Перепуганные служки умащали широкую спину непобедимого бойца, а стражники, держа руки на рукоятках мечей, не сводили с киммерийца настороженных глаз — теперь им казалось, что Сегир в любую минуту может броситься на них и устроить страшную бойню. Монахи и служки отнюдь не были невинными ягнятами, в своем монастыре они каждый день видели муки и смерть, а нередко и сами убивали. Но за эти три дня загадочный немой воин погубил столько служителей Кубиры, что вселил ужас в сердца всей братии.
Трясущийся от страха служка отпил бодрящего вина из золотого кубка и с облегчением передал его Сегиру. Усмехаясь, тот осушил кубок и накинул на плечи тигровую шкуру.
Увидев непобедимого воина, народ на площади возликовал. Если раньше толпа радостно приветствовала главного жреца, то теперь все восторги принадлежали Сегиру, «бойцу, победившему тигра».
Жрец важно шел по площади, медленно переступая с одного золотого кирпича на другой. Это всегда производило на горожан и паломников огромное впечатление. Ваджран любил приветствия толпы, восхвалявшие его святость,— в такие мгновения он чувствовал себя всесильным владыкой города. Сам князь преклонял перед ним колени, прося благословения. А сейчас жрец морщился от досады, слыша со всех сторон:
— Сегир! Сегир! Непобедимый Сегир! Избранник Кубиры!

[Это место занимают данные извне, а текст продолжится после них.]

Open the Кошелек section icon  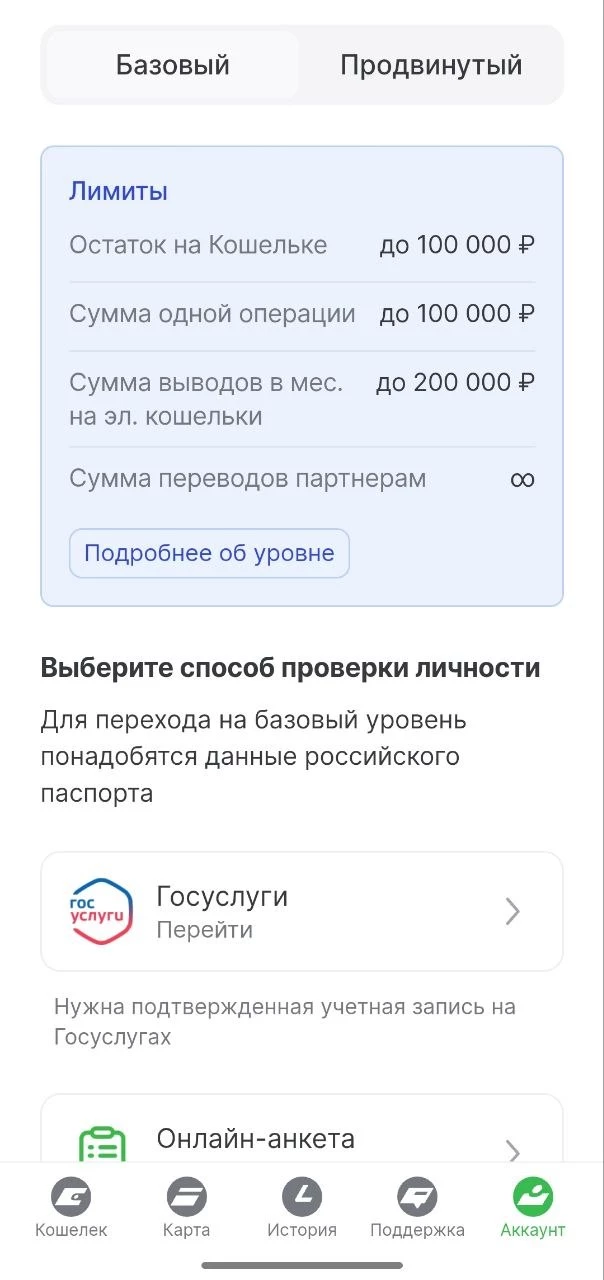69,1196
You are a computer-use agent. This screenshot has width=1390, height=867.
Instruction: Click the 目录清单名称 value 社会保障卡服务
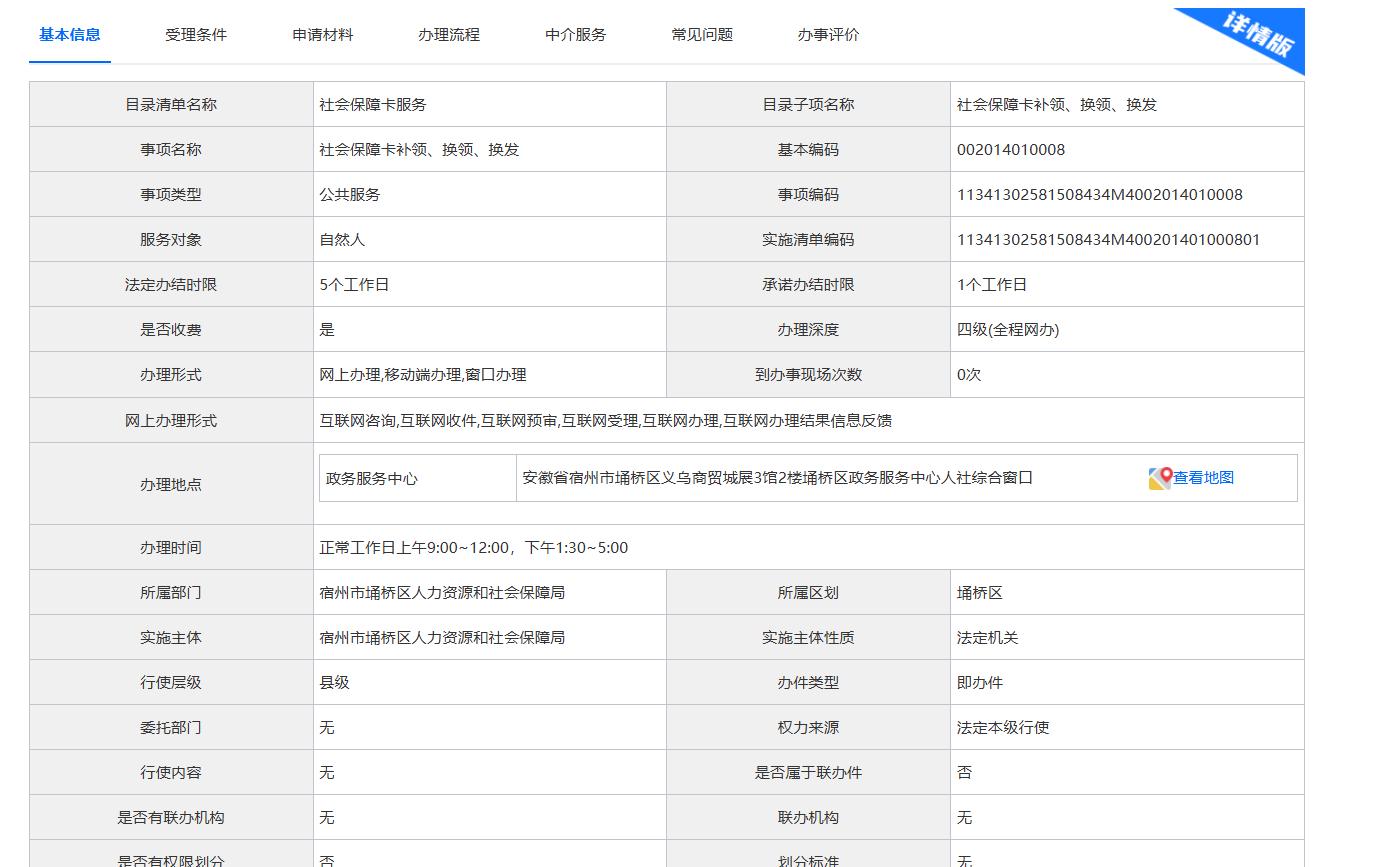pyautogui.click(x=373, y=105)
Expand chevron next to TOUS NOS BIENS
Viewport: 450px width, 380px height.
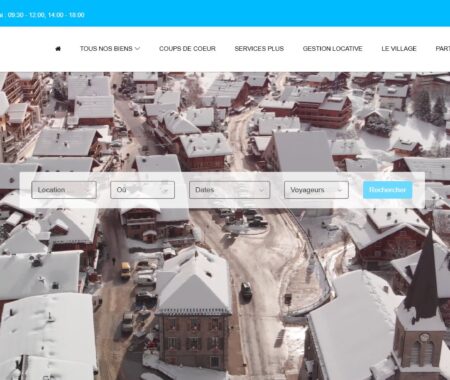coord(137,49)
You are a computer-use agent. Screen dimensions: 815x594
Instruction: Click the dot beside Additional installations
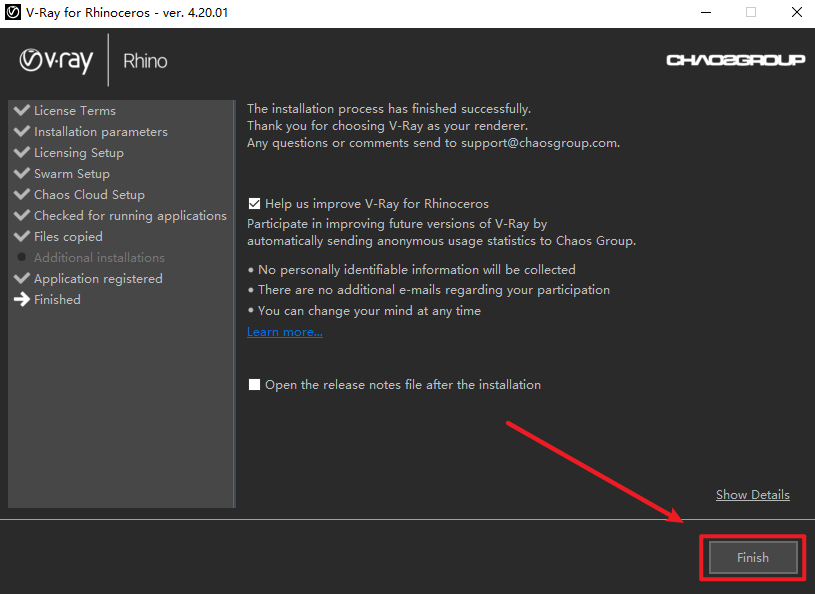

— Хвала Кубире! Хвала Сегиру!
У подножия трона стояли богатые приношения горожан, примирившие Ваджрана с триумфом нового бойца. Придет время, и найдется кто-нибудь другой, но лишь тогда, когда он сам, жрец всесильного Кубиры, этого захочет. А пока пусть Сегир потешится и потешит жадную до зрелищ толпу! В конце концов, бойцы приходят и уходят, а он, Ваджран, остается! И жрец со свитой удалился в храм, чтобы принести жертву.
Для пленников потекли унылые дни заточения, как две капли воды похожие один на другой. Если Конан ежедневно мог видеть свет солнца и множество человеческих лиц, то братьям заточение скрашивали лишь рассказы киммерийца и любимая работа. Сновали челноки, золотые шелковые нити прокладывали ряд за рядом, медленно приближая час освобождения. Даже в полутемной пещере узоры покрывала сияли, как на солнце, веселя сердца и согревая душу.
Конан часами разглядывал таинственные узоры, наблюдал за быстрыми, умелыми руками ткачей, или придумывал как бы пострашнее отомстить Ваджрану. Когда, тронутый мольбой Сундари и скорбью Дхаваны, киммериец согласился помочь им в поисках брата, он и представить себе не мог, что попадет в такое гнусное место. Что ни говори, там, где слишком много чудес и святости,— всегда жди подвоха!
Святой оказался чудовищным злодеем, а чудеса создавались ценой жизни простых людей. Надо уничтожить это гнусное змеиное гнездо, стереть в порошок всех «служителей великого бога»! И первым — жреца! Каждое утро Конан с трудом сдерживает себя, чтобы не броситься на него и не придушить — ведь достаточно лишь слегка сжать руки на тощей шее Ваджрана, но тихий внутренний голос всякий раз останавливает его: «Рано! Еще не время!» — слышится Конану, и он вымещает свой гнев и ярость на бойцах, желающих с ним сразиться.